No, I don't hate him. Curse him for hurting me like this, rail at him for betraying me, yes, but hate him? Never. But again, I skip ahead, I apologize. To continue...

"Why can you not stay?" I asked him, pulling away from him. "Why are you always disappearing? Are you some villain, that you are afraid of revealing yourself to others?" Ah, there, the key words. If only I had known.

He took a step back, looking hurt, but I wasn't about to relent. My anger had been stirred by his evasiveness, and I wasn't about to let him get away with it.

"You think you can just pop in and out without warning regardless of my feelings? You act as if you know me, as if you know everything about me, but how could that possibly be? I had never seen you before the night of my coming-of-age ball. And you call me 'love' like we've been together for ages and–"

He put a hand over my mouth, cutting me off just when I was settling into my stride. "Shh," he said. "I understand what you're talking about, but you're getting awfully loud and someone is going to hear you and wonder who it is you're yelling at when I'm sure you were seen coming in here alone. I know that I've been treating you terribly, and you're right when you say that I act like I know you. If I take my hand off your mouth, will you be quiet and listen to me?" I nodded reluctantly, since it was quite obvious to me that I couldn't overpower him when he had by far the better leverage.

He took his hand off my mouth and moved away, sitting on the bench. I sat on the opposite end of him and waited as patiently as I could–which, I admit, wasn't very patiently at all. I never was good at the whole waiting game.

At least I didn't have long to wait.

"The reason that I act like I know you is because I've been watching you for some time," he finally confessed. "I've seen you train with the senshi, I've seen you hang out with them, I've seen you alone and I've seen you with your mother. I guess I just feel like I know you from watching all of those things, and the more I watched, the more I became enchanted by you. I couldn't help myself. I came in the first place to see what the moon princess was like–after all, you were a possible match for a marriage alliance–and I couldn't help but come back as often as I could to see you, to feel close to you without actually being close to you. You looked so beautiful, so unapproachable. I didn't think that I'd be able to catch your attention in the normal matter, so I planned out our first meeting–at your ball, and though I was invited as the prince of Earth, I decided to send the invitation back with a note that I couldn't come due to an Earth virus that might bring disaster among the Moon people if they were exposed to it. I know it sounds stupid, but Queen Serenity sent back a note with her condolences, so she appeared to have bought it. I came to the palace dressed as a servant a few days before the event so that I could learn my way around and figure the best place to make my entrance."
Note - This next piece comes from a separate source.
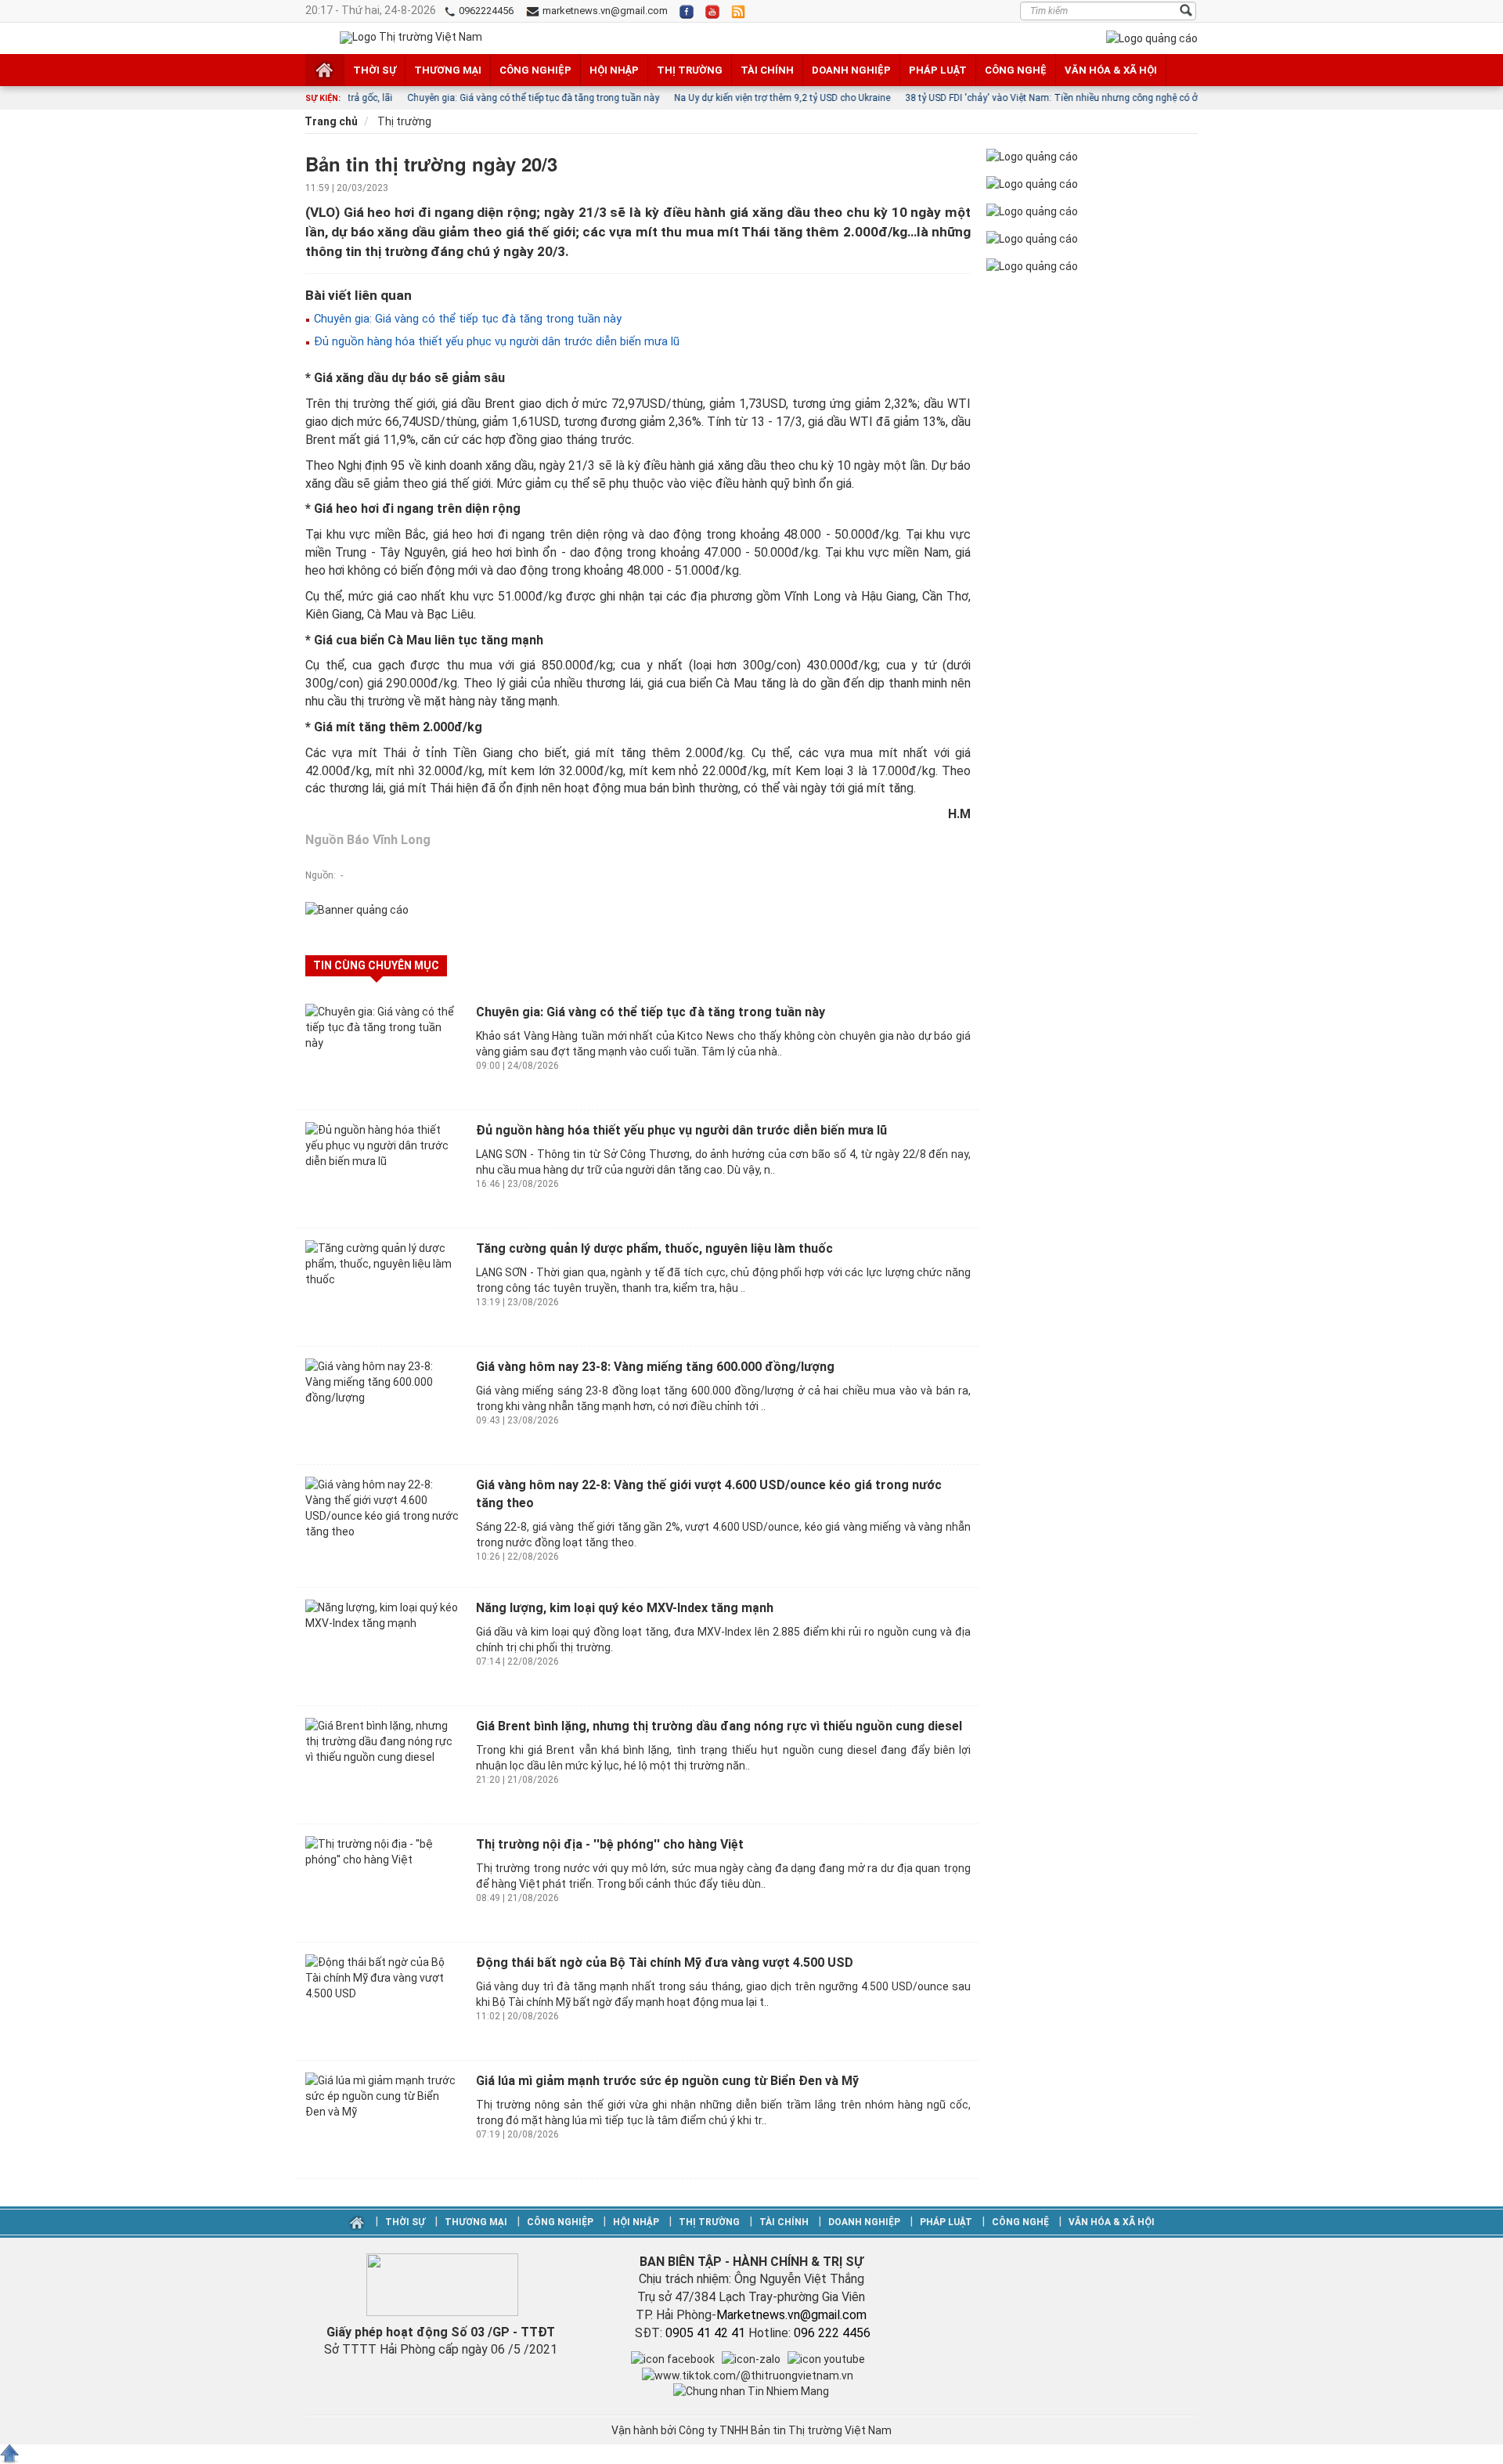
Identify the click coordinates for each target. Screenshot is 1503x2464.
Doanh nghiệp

He shrugged rather sheepishly, unable to meet my gaze, and said then, "I guess you know everything from there."

A little puzzled, I believed him, even though some part of me must have known even then that there was some hole in the story, something that wasn't quite right. The more fool I for not thinking it through, though we dropped the subject and spent the afternoon talking to each other, learning every nook and cranny of each other's thoughts and lives.

Well, obviously not every nook and cranny. I obviously missed the part when he said, "Oh, and I serve Queen Beryl of the Negaverse, perhaps you've heard of her? She wants to take over this universe and make it like hers. I'm merely helping her get it by making one of the main defenses vulnerable to my charm."

Perhaps I wouldn't have listened even if he had told me. I was such a fool. But the worst is yet to come: the story of how I betrayed my truest friends and protectors and cost them their lives in the doing.